SAR Journal of Medicine
Volume-7 | Issue-02
Original Research Article
Artificial Intelligence for Predicting Radiologist Burnout and Cognitive Fatigue: A New Frontier in Workflow Optimization
Aneeqa Qureshi, Muzammil Shakeel, Azka Noor, Ayesha Nazeef, Sheeza Yousaf, Syed Ibraheem Ul Hassan Ramzi, Ayesha Khan, Ayesha Atta, Syed Hameed-Ul-Hassan Shah, Hammad Khalid Malik, Dr Huzafa Ali
Published : March 27, 2026
Abstract
Radiologist burnout has become a significant global concern due to the rapid increase in imaging volumes, administrative responsibilities, and continuous diagnostic workload. Studies report that a large proportion of radiologists experience symptoms such as emotional exhaustion, depersonalization, and reduced professional satisfaction. Increasing case complexity, time pressure, and repetitive cognitive tasks contribute to mental fatigue and reduced diagnostic performance, making burnout a critical workforce and patient-safety issue. Artificial intelligence [AI] tools are increasingly being integrated into radiology workflows and can prioritize imaging worklists, generate draft reports, and analyze operational data to detect patterns associated with workload stress and cognitive fatigue. Evidence suggests that AI-assisted reporting systems can reduce interpretation time and improve workflow efficiency without compromising diagnostic accuracy. Additionally, predictive models using electronic health record activity logs have been proposed to detect early signals of clinician burnout through behavioral analytics and digital workflow metrics.
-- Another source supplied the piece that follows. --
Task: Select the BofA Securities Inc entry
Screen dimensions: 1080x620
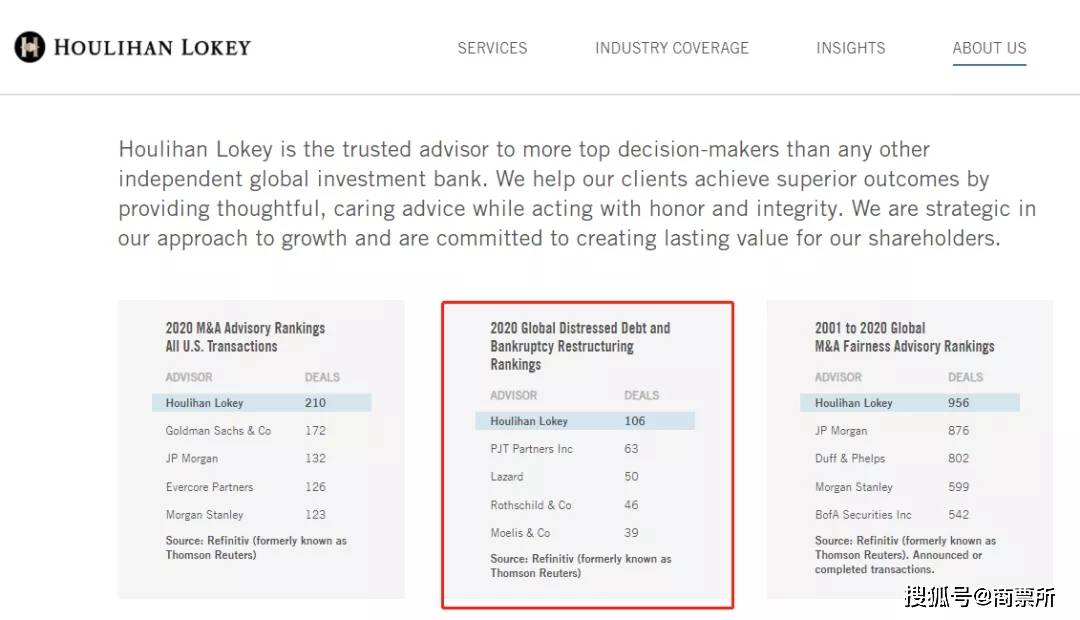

This review aims to explore the emerging role of artificial intelligence in predicting radiologist burnout and cognitive fatigue through workflow analytics. It seeks to synthesize current literature on AI-based monitoring of radiologist workload, predictive modeling of burnout risk, and the potential of intelligent systems to support sustainable radiology practice and improve diagnostic performance.